Mantra Group is expecting to deliver $490.0 million in revenue and $69.5 million EBITDA when FY2015 ends, ceo Bob East said at the group’s annual general meeting in Brisbane yesterday.
East said the company would deliver results to shareholders by developing a new “growth strategy” consisting of building the Mantra Group brands through extensive product refurbishments, marketing initiatives, increasing RevPAR, improving yield management and optimising distribution channels to include both third party, and direct.
Expansion via new properties was also listed as a key strategy, which the company successfully achieved in FY14 with a record 8 hotels joining the group. A further 5 are already set to join in FY15, which include Peppers Gallery Hotel Canberra, three Brisbane properties – Mantra Terrace Hotel, Mantra on Edward and Mantra Midtown Apartments – and BreakFree on Clarence in Sydney.
FY14 delivered a profit increase of 5.7% to $454.7 million, with revenue up 4.2% in CBD business, 4.3% in their resorts sector and 20% on its central revenue and distribution sector.

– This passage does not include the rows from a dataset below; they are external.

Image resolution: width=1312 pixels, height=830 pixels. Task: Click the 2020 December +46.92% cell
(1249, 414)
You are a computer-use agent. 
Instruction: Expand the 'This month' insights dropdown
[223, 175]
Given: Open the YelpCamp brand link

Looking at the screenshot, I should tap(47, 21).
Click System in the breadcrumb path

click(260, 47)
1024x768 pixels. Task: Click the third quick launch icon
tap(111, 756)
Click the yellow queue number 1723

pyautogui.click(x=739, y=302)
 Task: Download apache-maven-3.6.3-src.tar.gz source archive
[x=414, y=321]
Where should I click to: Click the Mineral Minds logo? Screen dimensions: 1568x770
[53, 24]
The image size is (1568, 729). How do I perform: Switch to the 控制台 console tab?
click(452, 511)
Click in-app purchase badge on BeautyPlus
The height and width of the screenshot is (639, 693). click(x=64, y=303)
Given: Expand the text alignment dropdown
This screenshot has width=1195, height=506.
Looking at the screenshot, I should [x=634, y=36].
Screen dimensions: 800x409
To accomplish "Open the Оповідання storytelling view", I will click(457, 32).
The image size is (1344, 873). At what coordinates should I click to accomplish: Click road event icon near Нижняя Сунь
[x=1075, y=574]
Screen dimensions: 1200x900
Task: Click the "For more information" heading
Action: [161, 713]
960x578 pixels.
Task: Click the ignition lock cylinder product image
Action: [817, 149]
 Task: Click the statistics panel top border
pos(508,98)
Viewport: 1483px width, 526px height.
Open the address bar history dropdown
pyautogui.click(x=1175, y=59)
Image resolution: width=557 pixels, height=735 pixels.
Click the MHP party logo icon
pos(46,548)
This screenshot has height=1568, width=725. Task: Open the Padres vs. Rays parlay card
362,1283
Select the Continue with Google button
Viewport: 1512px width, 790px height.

“This result reflects improved occupancy levels and average room rates, strong performance in guest services, the addition of new properties as well as Management’s focus on cost control and improved efficiencies in key areas of the business,” Mantra chairman, Peter Bush said.
“In addition, a new finance facility was negotiated which together with positive cash flow and cash generation places the Mantra Group in a strong position to continue to deliver on its growth prospects.”
Future pipeline growth includes a new Mantra hotel in Brisbane’s Fortitude Valley (late 2015), a new build Mantra hotel in Townsville (2016), a new build Peppers hotel in Melbourne’s Docklands precinct (2016), a new build Mantra hotel in Bali (2015) and a new build Peppers hotel in Perth (2015).
The group also announced it will consider implementing a long-term incentive plan to attract and retain senior executives, aligning rewards with increased shareholder value.